Today's iv is several jokes where the one person is left with nothing to say in reply.
A laundry-challenged husband decided to wash his sweatshirt. Seconds after he stepped into the laundry room, he shouted to his wife, "What setting do I use on the washing machine?"
She replied, "It depends — what does it say on your shirt?"
He yelled back, "Green Bay Packers."
A tourist was admiring the necklace worn by a local Indian.
"What is it made of?" she asked.
"Alligator's teeth," the Indian replied.
"I suppose," she said patronizingly, "that they mean as much to you as pearls do to us."
"Oh no," he objected. "Anybody can open an oyster."
A church was celebrating its 100th anniversary, and several former pastors and the bishop were in attendance.
At one point, the minister had the children gather at the altar for a talk about the importance of the day. He began by asking them, "Does anyone know what the bishop does?"
There was silence. But finally, one little boy answered gravely, "He's the one you can move diagonally."
To the question, "Are there too many immigrants in Britain?" 17% responded Yes; 11% responded No; and 72% said "I am not understanding the question, please."
Here's a little help for geezers, in case they run across any young people and need to understand what is being said and perhaps how to reply:
no problem = you're welcome
ex: Do you want lemon with your tea?
—Yes, thank you.
absolutely = yes (or no)
ex: I wonder if you'd like some popcorn.
awesome = yes; I approve (or admire, or anticipate, etc. Can be safely substituted for any verb).

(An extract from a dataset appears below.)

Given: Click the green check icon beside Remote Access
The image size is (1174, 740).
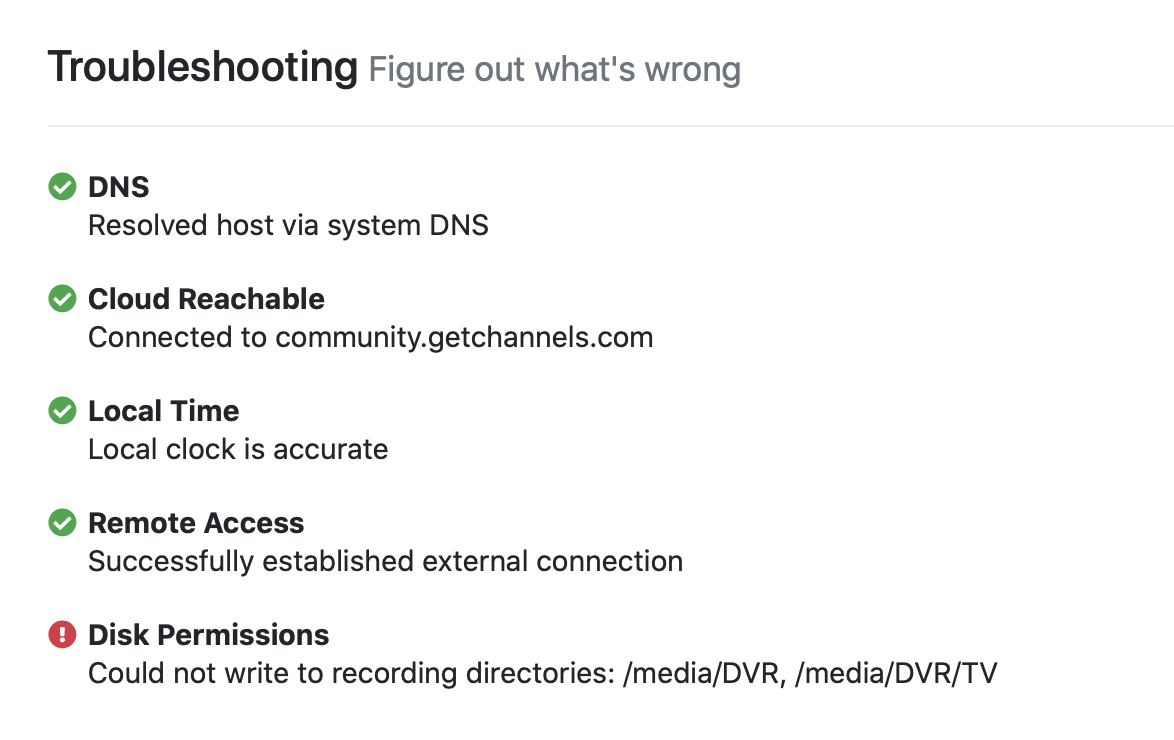Looking at the screenshot, I should 62,523.
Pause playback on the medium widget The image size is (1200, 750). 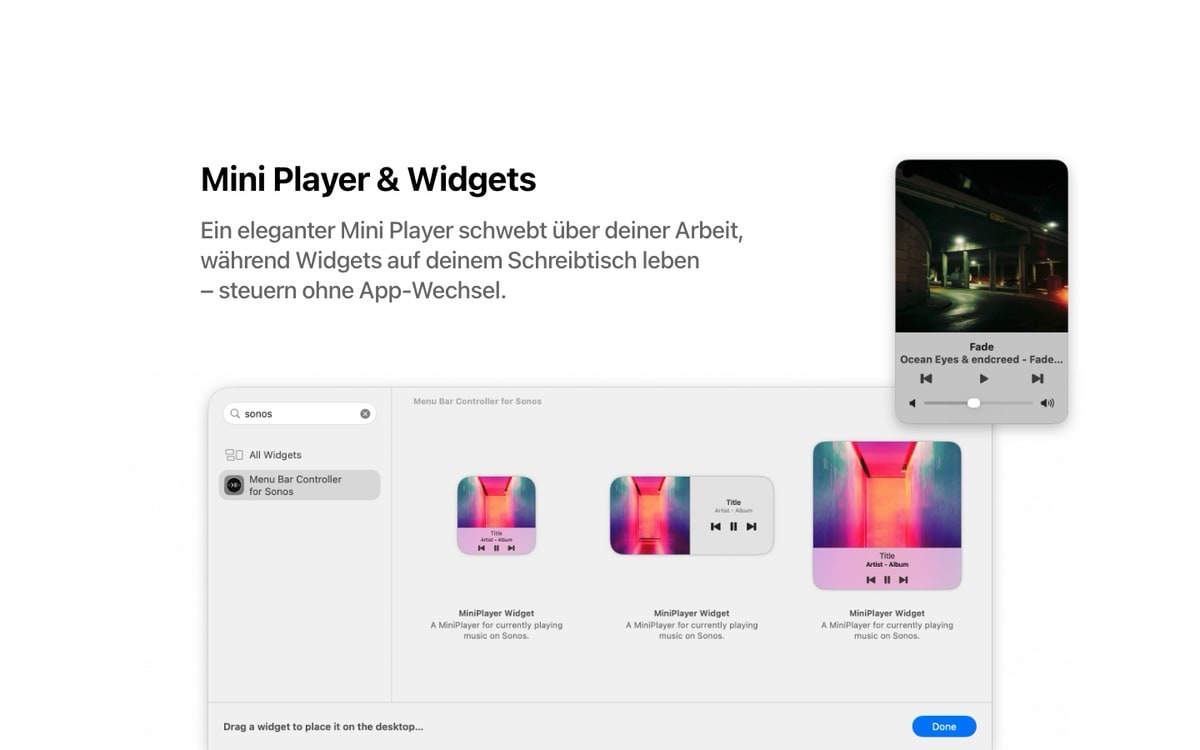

ex: I'll make us something to eat.
Bonus conversational tidbit:
Mary has a skin issue. or Mary's having a bad skin day. = Mary has a skin problem.
If you find yourself unable to apply any of the expressions above to the conversation, simply say "whatever," and walk away. Or if you have a cell phone, pretend it's vibrating, look at it, say "awesome," and walk away as if you're talking to someone.
Has anyone left you speechless lately? Have you noticed that many young people say "No problem" or similar expressions instead of "You're welcome." Do you have any others to add to the list above?
"It's far easier to constrict than it is to instruct." – Rick Cross
Textaphrenia — when you think you've heard or felt your cell phone vibrate when there's actually no message or call at all.